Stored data
- - - -

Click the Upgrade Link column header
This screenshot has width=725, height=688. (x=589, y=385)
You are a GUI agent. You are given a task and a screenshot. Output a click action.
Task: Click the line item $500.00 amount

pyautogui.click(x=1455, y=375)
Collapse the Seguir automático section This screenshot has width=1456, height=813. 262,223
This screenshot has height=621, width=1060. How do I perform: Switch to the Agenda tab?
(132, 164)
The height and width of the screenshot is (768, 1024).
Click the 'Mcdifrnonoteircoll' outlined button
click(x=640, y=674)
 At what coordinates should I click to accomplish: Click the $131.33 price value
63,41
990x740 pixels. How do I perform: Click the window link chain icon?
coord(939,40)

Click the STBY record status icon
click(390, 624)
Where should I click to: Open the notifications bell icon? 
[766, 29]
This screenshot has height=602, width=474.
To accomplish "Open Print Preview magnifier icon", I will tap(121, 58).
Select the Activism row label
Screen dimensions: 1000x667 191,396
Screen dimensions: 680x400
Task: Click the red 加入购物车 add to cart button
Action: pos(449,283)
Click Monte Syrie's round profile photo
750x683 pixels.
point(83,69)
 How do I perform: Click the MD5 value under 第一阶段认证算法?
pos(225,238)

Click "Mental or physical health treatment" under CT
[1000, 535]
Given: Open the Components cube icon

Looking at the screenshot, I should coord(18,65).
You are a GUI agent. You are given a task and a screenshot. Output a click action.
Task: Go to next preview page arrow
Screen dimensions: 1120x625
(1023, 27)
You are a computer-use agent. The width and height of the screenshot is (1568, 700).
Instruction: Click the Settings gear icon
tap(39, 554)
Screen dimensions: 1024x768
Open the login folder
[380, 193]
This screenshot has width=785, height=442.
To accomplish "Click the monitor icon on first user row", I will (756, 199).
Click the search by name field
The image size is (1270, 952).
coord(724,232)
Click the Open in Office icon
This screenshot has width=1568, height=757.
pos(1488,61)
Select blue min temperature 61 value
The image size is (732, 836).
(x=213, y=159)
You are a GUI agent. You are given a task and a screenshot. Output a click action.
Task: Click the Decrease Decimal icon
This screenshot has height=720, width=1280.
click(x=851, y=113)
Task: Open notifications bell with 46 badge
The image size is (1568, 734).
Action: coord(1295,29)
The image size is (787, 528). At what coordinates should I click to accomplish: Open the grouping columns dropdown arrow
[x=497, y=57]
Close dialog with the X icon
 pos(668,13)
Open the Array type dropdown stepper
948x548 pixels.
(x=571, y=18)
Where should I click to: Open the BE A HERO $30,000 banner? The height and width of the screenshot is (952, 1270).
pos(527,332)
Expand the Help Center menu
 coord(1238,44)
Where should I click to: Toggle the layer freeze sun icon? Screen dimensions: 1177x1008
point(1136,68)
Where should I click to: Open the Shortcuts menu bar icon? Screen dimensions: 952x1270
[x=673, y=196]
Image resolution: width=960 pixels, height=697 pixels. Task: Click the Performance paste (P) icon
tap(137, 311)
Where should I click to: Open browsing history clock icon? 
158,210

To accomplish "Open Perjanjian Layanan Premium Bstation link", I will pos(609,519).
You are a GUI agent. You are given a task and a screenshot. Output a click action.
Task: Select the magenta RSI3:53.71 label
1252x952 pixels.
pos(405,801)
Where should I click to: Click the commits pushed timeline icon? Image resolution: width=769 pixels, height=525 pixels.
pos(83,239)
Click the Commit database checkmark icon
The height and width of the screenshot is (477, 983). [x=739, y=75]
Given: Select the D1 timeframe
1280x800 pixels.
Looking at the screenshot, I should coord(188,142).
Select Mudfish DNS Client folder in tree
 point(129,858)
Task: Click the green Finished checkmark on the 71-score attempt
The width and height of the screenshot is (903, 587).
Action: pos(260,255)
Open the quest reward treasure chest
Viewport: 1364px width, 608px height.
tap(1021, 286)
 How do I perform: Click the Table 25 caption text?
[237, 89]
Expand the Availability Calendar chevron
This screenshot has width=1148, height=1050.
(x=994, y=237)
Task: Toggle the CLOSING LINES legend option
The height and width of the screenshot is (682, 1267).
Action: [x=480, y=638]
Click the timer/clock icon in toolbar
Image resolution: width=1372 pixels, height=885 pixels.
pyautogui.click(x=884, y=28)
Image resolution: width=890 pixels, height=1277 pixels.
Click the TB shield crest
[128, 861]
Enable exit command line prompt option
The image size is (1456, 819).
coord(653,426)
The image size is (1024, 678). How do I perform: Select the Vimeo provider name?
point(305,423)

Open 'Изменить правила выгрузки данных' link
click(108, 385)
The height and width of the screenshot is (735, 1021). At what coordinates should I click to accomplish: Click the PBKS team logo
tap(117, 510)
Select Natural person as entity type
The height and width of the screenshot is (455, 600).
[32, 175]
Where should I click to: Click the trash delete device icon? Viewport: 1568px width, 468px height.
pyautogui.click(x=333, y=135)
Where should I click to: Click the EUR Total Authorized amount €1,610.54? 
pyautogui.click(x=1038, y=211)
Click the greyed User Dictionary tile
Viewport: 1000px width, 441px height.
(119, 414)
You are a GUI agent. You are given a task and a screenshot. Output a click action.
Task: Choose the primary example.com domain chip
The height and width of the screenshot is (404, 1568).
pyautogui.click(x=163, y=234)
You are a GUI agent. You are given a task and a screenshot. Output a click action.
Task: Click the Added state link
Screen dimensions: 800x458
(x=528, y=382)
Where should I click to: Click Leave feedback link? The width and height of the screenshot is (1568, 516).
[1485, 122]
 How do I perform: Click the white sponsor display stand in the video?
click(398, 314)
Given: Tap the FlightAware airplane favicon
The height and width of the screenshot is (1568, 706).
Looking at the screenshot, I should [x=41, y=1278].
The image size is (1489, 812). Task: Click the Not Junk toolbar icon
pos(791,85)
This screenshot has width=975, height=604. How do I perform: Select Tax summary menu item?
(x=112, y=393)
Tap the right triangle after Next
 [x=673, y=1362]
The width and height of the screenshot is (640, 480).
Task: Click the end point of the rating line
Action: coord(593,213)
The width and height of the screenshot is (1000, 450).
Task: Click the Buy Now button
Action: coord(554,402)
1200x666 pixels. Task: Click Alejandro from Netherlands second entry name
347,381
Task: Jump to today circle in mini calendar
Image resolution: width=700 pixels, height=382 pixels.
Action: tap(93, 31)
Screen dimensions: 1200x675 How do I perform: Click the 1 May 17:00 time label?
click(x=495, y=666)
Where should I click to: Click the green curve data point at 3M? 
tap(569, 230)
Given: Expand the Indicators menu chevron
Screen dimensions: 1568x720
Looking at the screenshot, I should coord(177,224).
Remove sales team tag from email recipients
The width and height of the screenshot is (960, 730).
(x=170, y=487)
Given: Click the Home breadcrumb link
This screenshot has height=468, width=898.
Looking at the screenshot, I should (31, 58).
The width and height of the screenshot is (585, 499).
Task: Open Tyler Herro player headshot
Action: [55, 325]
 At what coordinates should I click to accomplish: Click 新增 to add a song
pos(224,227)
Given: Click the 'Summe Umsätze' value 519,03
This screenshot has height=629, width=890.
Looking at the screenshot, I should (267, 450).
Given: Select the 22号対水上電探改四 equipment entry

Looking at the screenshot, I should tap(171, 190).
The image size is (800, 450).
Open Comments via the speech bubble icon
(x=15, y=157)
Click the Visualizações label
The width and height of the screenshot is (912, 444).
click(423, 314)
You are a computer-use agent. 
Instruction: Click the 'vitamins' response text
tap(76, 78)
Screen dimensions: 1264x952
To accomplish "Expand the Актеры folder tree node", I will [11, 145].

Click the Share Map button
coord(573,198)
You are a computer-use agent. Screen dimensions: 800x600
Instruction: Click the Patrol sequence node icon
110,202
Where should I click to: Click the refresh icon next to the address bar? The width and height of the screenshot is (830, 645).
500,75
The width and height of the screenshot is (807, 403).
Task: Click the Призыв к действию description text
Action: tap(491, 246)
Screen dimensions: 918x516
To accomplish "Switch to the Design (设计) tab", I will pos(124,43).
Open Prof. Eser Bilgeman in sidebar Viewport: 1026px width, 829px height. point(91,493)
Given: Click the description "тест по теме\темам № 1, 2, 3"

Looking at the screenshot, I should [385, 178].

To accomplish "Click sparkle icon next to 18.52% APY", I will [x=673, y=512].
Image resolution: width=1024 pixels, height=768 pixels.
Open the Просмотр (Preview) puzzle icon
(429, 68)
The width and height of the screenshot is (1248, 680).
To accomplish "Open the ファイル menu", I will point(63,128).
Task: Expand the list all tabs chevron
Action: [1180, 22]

- - - -

## What you need to do
Only the lines that contain the string "option" are to be copied from the records.

## Finished task
Task: Toggle the CLOSING LINES legend option
Enable exit command line prompt option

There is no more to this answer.